Check out the Mixed Precision tutorial for more information.
Overview¶
MCT offers a Hessian-based scoring mechanism to assess the importance of layers during the Mixed Precision search.
This feature can notably enhance Mixed Precision outcomes for certain network architectures.
Solution¶
Set the use_hessian_based_scores
flag to True in the MixedPrecisionQuantizationConfig
of the CoreConfig
.
mixed_precision_config = mct.core.MixedPrecisionQuantizationConfig(use_hessian_based_scores=True)
core_config = mct.core.CoreConfig(mixed_precision_config=mixed_precision_config)

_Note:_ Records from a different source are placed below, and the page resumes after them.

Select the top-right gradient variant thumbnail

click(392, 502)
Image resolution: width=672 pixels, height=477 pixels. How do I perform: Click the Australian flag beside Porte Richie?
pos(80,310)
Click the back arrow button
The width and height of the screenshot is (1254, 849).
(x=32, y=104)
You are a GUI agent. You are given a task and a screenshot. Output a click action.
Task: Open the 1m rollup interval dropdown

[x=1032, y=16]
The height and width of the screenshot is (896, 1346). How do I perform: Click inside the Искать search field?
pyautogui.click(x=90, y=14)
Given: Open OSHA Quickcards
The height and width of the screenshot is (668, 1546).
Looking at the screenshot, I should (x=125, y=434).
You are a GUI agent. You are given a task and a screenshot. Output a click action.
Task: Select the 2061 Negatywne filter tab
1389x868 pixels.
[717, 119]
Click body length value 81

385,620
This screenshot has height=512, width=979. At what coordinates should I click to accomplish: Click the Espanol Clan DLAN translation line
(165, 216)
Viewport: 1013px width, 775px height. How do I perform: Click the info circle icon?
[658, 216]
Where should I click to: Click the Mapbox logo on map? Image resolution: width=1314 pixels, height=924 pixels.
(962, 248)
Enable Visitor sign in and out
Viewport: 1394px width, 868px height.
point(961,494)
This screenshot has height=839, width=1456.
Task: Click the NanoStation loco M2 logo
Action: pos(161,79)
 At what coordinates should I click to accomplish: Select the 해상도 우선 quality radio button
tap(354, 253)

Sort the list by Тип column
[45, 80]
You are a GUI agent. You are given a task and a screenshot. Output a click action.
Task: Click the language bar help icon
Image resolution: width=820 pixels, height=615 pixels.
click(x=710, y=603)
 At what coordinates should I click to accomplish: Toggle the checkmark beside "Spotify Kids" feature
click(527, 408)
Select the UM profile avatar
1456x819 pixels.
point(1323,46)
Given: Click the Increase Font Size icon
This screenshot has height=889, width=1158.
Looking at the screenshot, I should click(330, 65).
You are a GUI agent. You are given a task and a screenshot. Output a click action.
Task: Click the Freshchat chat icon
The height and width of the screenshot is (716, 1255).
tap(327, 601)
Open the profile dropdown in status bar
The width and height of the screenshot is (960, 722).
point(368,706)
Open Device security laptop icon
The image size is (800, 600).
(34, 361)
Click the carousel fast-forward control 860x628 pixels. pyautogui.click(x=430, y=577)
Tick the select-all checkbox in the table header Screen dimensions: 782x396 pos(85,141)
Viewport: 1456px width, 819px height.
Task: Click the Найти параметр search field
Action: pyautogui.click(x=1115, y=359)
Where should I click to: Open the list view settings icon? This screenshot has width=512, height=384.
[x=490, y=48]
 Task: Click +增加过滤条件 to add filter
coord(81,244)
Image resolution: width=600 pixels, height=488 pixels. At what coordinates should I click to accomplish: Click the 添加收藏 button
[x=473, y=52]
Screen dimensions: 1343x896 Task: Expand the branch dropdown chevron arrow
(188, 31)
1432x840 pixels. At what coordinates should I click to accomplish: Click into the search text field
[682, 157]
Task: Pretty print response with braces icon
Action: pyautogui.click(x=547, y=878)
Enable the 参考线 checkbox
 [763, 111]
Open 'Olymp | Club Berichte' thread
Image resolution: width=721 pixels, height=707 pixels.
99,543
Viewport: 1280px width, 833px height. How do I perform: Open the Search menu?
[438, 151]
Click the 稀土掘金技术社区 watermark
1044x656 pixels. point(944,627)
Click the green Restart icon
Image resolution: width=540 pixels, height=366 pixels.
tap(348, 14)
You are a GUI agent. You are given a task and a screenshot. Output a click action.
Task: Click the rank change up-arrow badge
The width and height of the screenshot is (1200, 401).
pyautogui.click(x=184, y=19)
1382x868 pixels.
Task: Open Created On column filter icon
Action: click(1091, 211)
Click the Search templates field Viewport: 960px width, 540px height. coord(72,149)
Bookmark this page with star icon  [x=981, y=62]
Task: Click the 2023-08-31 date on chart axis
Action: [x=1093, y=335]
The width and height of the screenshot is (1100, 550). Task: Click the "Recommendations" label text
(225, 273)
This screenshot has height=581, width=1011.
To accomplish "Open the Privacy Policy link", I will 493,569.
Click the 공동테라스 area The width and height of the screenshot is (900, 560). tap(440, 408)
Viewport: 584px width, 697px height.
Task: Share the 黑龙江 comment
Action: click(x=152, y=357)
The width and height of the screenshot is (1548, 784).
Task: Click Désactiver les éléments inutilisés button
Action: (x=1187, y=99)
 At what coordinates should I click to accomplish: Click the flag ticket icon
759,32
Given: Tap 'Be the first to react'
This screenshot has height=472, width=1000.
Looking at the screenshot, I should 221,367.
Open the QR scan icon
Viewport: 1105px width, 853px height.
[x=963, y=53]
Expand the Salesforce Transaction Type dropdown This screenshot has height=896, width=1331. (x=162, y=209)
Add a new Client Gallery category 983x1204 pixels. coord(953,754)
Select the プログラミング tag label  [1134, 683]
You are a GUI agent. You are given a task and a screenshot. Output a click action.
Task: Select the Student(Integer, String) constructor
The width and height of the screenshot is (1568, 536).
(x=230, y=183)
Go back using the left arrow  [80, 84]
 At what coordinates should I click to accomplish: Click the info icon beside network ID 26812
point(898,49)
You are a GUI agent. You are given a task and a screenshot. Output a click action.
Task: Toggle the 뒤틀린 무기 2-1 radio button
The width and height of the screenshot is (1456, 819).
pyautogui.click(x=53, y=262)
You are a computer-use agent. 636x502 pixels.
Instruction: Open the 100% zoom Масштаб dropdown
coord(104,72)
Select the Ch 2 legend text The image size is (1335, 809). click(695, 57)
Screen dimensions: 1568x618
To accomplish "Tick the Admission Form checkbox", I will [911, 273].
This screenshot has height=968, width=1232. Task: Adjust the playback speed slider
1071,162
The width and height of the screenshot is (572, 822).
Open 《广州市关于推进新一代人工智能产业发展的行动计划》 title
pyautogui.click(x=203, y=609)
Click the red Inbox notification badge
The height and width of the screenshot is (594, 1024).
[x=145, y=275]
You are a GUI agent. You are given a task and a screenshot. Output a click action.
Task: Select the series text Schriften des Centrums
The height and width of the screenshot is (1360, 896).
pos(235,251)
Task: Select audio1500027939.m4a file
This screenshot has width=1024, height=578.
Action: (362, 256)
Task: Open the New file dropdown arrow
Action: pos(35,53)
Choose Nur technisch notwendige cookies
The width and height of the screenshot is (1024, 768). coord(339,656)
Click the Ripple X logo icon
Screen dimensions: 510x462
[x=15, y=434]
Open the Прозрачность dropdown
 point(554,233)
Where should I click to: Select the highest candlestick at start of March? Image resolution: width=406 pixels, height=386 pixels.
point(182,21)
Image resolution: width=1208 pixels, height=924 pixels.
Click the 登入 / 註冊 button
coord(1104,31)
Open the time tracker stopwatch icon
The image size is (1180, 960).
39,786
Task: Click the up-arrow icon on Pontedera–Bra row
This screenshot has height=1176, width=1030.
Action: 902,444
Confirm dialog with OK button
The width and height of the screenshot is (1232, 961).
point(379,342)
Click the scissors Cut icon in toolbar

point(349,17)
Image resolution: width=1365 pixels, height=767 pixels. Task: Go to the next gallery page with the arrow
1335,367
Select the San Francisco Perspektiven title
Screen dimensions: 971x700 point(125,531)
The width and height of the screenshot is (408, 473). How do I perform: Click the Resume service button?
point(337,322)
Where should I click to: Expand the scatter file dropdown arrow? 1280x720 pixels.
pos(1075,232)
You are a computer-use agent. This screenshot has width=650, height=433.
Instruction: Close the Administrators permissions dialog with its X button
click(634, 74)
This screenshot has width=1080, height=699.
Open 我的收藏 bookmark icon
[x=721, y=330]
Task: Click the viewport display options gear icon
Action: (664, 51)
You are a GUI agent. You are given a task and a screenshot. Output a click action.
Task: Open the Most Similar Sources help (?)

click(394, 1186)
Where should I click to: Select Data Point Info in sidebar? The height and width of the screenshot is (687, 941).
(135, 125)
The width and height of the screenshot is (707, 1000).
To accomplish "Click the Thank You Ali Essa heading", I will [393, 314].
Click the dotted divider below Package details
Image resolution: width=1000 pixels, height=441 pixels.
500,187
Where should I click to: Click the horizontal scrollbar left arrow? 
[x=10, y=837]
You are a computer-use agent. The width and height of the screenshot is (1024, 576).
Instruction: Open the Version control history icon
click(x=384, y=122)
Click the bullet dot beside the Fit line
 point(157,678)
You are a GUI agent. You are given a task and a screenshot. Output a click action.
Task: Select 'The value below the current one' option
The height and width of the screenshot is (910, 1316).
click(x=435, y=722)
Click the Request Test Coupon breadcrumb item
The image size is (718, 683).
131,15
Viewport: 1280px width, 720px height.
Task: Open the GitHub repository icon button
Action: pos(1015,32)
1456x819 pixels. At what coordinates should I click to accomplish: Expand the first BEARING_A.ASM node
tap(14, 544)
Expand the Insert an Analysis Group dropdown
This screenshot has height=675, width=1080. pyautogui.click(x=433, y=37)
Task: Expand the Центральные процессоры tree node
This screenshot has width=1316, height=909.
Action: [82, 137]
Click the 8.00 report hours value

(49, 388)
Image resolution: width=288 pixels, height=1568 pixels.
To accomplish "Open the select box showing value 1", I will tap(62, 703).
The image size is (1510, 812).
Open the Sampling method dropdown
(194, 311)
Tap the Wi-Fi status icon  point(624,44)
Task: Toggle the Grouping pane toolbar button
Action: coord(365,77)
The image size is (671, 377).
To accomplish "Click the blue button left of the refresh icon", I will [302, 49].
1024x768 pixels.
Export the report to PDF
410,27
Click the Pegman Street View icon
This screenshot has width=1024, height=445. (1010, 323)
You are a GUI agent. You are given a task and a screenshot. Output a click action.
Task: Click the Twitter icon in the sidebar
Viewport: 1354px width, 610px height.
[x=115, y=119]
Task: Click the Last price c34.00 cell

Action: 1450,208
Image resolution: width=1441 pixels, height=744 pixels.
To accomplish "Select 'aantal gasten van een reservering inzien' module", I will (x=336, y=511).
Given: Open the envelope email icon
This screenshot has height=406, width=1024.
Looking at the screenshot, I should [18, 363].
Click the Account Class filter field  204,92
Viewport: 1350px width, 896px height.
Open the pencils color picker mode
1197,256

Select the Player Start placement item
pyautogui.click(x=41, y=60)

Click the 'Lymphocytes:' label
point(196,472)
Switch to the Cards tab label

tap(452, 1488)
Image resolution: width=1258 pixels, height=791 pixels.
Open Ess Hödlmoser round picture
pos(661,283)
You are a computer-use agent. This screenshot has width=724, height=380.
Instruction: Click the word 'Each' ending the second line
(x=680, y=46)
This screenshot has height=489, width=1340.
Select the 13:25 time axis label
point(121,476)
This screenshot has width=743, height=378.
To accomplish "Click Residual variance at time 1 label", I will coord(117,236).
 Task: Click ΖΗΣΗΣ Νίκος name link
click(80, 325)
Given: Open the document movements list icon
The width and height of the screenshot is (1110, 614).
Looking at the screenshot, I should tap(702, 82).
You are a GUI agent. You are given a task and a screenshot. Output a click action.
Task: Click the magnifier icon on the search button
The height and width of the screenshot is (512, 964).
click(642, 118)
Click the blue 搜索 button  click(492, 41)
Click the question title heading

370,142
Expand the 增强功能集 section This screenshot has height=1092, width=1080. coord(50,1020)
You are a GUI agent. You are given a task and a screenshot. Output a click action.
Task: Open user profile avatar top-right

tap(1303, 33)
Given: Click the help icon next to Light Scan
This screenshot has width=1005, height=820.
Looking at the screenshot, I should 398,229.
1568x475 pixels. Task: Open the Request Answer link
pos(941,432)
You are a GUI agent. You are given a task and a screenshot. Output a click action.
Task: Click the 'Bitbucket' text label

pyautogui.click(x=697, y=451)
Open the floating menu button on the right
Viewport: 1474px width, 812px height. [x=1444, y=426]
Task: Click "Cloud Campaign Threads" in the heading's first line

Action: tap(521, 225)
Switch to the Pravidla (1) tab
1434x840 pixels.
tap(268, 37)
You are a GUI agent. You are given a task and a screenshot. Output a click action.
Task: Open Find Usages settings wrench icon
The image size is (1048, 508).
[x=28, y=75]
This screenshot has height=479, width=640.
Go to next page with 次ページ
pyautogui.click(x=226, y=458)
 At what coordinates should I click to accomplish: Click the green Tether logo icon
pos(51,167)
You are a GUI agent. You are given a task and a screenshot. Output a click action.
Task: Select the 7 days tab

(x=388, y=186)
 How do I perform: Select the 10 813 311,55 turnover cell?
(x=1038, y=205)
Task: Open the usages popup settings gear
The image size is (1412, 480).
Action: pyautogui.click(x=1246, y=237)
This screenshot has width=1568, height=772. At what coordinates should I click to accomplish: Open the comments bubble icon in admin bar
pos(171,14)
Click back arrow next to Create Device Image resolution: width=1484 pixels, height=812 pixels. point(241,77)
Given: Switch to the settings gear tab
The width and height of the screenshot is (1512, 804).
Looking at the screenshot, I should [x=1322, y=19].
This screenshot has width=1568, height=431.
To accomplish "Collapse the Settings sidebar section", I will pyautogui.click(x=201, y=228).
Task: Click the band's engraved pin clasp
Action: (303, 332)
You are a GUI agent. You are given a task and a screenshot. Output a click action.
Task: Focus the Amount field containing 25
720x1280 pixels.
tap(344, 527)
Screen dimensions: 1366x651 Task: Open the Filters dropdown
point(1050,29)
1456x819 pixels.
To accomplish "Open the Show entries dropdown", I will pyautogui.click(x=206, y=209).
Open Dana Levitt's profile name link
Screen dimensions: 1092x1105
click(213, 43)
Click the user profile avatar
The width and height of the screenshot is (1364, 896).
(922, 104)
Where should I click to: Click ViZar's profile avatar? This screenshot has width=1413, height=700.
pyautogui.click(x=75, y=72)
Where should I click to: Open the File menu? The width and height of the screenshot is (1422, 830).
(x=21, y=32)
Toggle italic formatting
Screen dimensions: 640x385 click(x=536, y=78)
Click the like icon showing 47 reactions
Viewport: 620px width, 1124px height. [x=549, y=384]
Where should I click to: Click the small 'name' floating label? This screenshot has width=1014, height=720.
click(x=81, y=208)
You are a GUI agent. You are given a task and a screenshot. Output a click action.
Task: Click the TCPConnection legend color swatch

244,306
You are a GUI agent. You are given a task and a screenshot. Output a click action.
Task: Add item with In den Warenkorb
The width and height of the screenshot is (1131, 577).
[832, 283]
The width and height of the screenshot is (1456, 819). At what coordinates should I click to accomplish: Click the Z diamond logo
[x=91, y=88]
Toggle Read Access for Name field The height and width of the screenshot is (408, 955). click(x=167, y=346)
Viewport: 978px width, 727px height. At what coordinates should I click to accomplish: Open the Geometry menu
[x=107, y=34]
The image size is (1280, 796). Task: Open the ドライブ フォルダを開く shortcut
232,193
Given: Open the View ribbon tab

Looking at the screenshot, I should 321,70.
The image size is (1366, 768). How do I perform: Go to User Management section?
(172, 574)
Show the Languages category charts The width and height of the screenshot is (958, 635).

quantized_model, _ = mct.ptq.pytorch_post_training_quantization(...,
core_config=core_config)
Note
Computing Hessian scores can be computationally intensive, potentially leading to extended Mixed Precision search runtime. Furthermore, these scoring methods may introduce unexpected noise into the Mixed Precision process, necessitating a deeper understanding of the underlying mechanisms and potential recalibration of program parameters.